Extend change management to agents. Material shifts in upstream systems, tools, users, data distributions, or operating context should trigger behavioural reassessment; not just “does it still work?” checks.
Predefine escalation. What constitutes a governance breach? What thresholds suspend the agent? Who approves re‑enablement? If the answer is “we’ll decide when it happens,” you don’t have governance; you have hope.
Monitoring
Monitor actions, not outputs. Outputs are artefacts; actions are behaviour.
Baseline “normal” at the action‑sequence level: tool‑call mix and order, evidence requirements, mandatory checks, and where the agent typically asks for clarification. Without baselines, you can’t detect drift.
Audit against original intent, not just recent behaviour. Drift normalises: if your baseline is the last 30 days, you won’t notice a verification step dropped three months ago. Periodic intent‑based audits catch “consistently wrong” systems that look consistent.
The governance implication
The practitioner community has converged on a useful but insufficient mental model: treat agents like junior hires. Give them clear instructions, defined tasks, expected outcomes, and escalation paths. It works well enough at the level of an individual agent.

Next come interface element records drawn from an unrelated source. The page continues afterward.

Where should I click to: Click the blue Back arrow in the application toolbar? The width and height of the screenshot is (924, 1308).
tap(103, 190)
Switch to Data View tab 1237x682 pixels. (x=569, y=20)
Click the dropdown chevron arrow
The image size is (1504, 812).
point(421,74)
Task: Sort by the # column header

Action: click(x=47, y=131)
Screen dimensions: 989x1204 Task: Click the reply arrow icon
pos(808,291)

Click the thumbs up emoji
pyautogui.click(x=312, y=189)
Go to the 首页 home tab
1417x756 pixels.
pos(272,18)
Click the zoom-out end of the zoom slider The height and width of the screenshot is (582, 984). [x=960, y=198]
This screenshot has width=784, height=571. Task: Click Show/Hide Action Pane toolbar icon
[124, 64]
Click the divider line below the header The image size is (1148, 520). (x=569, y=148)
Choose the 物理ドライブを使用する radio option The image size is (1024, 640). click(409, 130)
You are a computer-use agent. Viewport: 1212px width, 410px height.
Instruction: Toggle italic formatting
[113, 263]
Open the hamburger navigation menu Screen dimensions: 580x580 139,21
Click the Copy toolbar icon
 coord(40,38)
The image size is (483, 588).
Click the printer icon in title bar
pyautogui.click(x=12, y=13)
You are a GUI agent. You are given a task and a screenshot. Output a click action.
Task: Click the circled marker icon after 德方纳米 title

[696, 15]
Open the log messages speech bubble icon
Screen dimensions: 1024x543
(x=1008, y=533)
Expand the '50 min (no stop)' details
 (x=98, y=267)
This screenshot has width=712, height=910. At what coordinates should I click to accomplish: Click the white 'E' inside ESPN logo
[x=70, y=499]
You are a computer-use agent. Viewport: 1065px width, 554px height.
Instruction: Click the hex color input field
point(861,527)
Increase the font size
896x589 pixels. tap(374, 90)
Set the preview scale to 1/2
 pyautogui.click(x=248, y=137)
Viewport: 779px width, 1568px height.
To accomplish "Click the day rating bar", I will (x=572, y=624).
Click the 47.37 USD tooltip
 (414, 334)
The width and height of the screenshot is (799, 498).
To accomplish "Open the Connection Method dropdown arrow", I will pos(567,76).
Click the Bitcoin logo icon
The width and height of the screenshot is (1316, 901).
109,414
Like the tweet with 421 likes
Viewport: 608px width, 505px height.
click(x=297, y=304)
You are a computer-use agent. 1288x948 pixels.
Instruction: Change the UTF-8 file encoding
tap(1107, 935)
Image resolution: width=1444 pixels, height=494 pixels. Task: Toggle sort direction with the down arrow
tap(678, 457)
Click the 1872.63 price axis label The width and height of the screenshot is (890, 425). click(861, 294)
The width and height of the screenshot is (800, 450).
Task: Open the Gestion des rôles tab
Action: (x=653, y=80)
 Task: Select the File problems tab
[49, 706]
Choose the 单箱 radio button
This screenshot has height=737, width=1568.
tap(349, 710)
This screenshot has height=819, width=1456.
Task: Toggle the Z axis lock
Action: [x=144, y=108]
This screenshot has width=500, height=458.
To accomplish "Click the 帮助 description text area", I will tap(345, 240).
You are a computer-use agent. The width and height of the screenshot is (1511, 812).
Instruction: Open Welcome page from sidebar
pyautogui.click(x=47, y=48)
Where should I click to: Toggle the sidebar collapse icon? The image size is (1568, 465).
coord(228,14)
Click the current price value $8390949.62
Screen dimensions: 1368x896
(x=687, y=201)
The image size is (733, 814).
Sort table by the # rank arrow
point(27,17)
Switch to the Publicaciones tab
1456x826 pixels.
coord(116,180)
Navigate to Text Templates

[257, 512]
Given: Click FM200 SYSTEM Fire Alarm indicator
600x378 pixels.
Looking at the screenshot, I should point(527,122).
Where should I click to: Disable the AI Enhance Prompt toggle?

At enterprise scale, it sets the wrong expectation. You do not govern a junior hire with constraint architecture and action-level audit logs. For agents, those are the primary levers that keep behaviour within bounds.
The better frame is behavioural accountability: the agent has a defined role, defined permissions, and defined accountability. Deviation from any of those is a governance event, not just a technical one.
The organisations that will navigate this well are not the ones with the most capable agents. They are the ones who understand that while agent behaviour is emergent, it is not ungovernable. Agent behaviour can be engineered. The organisations that do so will be the ones that see silent failure coming before it becomes a material one.